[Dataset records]
--------------------
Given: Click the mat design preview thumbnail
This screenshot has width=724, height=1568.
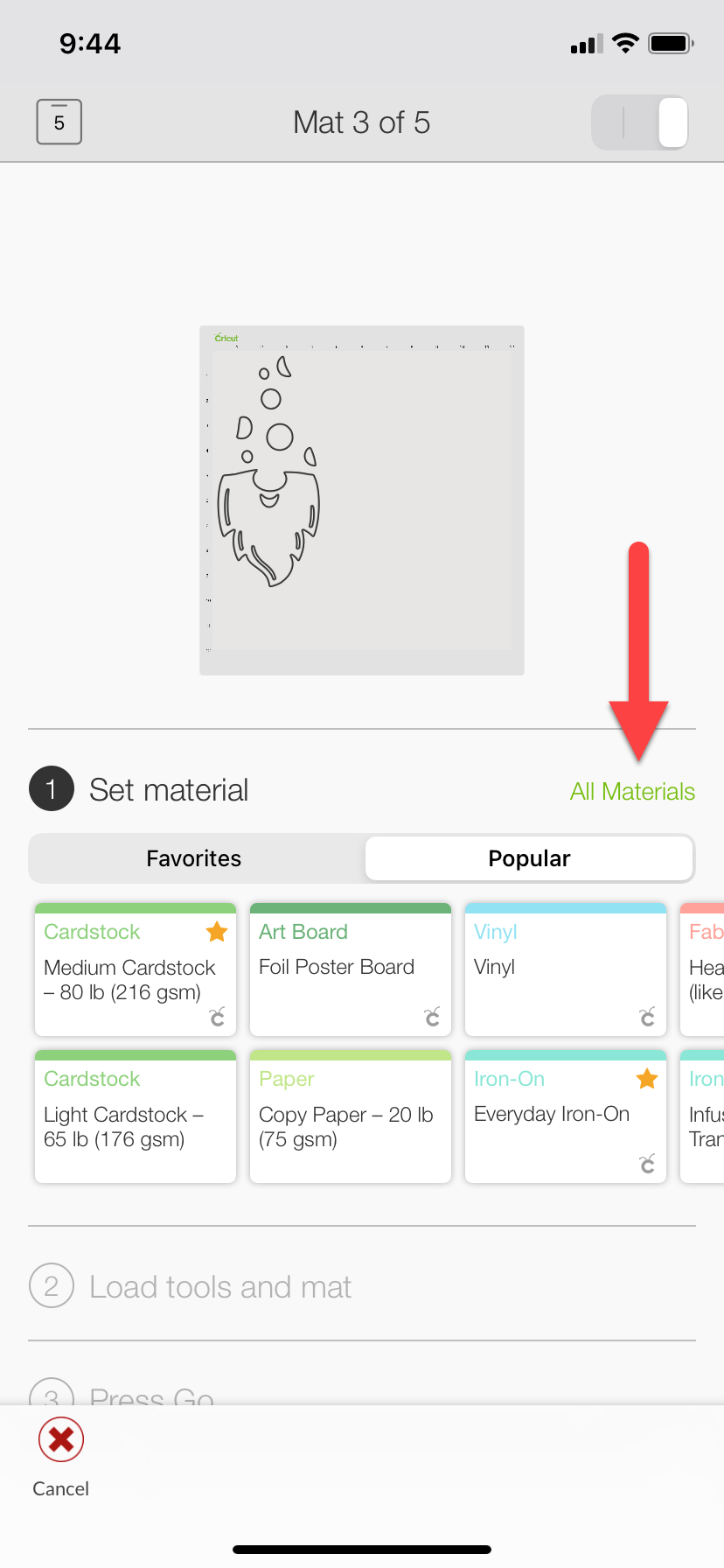Looking at the screenshot, I should click(x=362, y=500).
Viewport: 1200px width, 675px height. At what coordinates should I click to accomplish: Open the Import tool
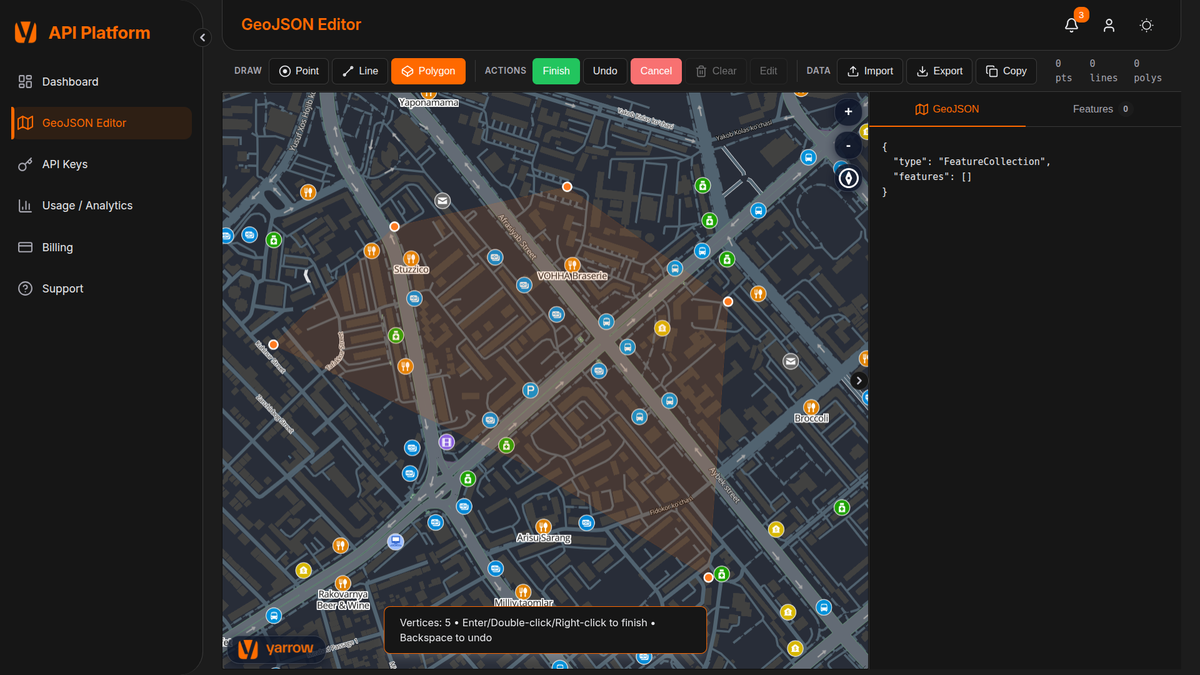pyautogui.click(x=870, y=71)
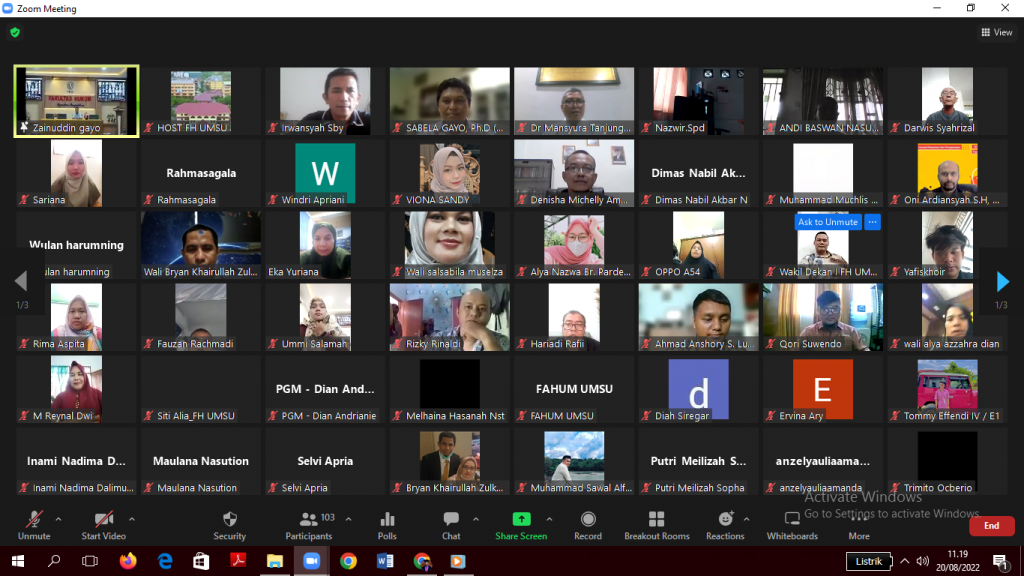
Task: Open Zoom from the Windows taskbar
Action: tap(310, 561)
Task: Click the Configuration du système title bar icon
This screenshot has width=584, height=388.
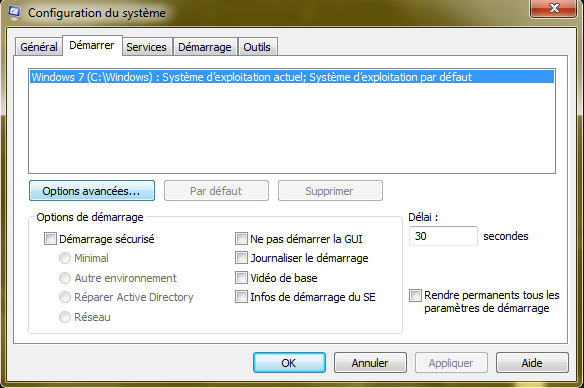Action: pyautogui.click(x=15, y=13)
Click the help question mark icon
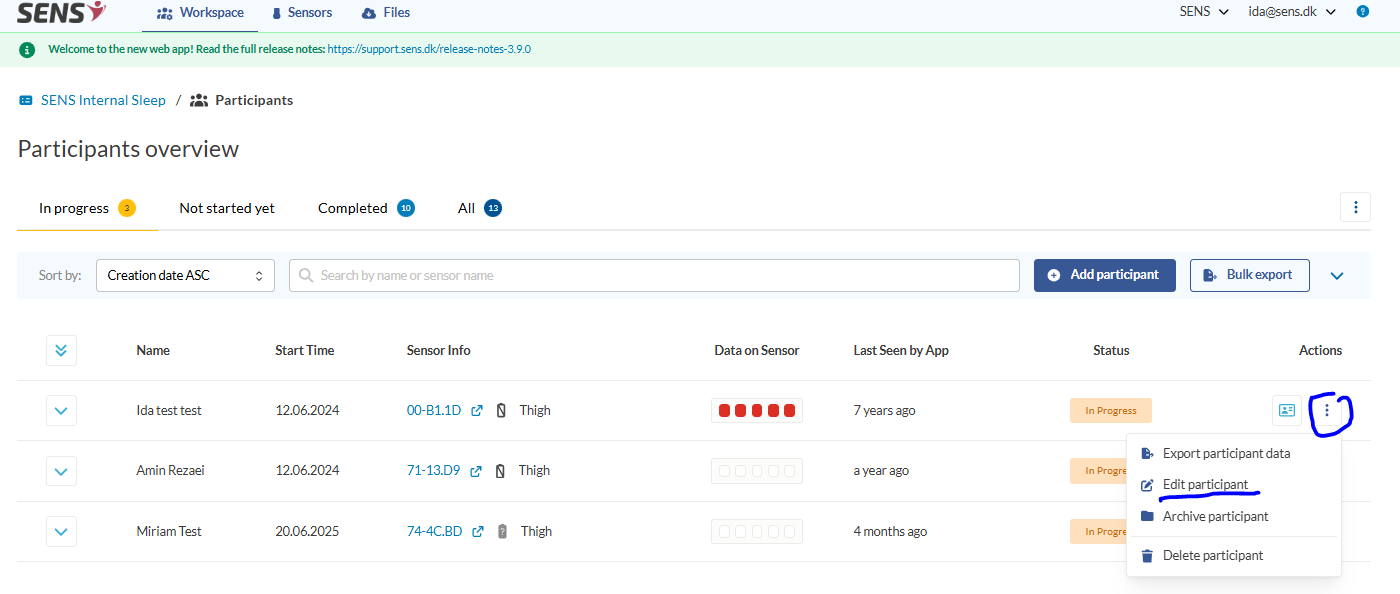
--------------------
*Prompt*: From the line containing "Task: Click the" through the final line of the records, write out each line exactly, and include no pictures.

*Output for this task*:
Task: Click the Configuration du système title bar icon
This screenshot has width=584, height=388.
Action: pyautogui.click(x=15, y=13)
Click the help question mark icon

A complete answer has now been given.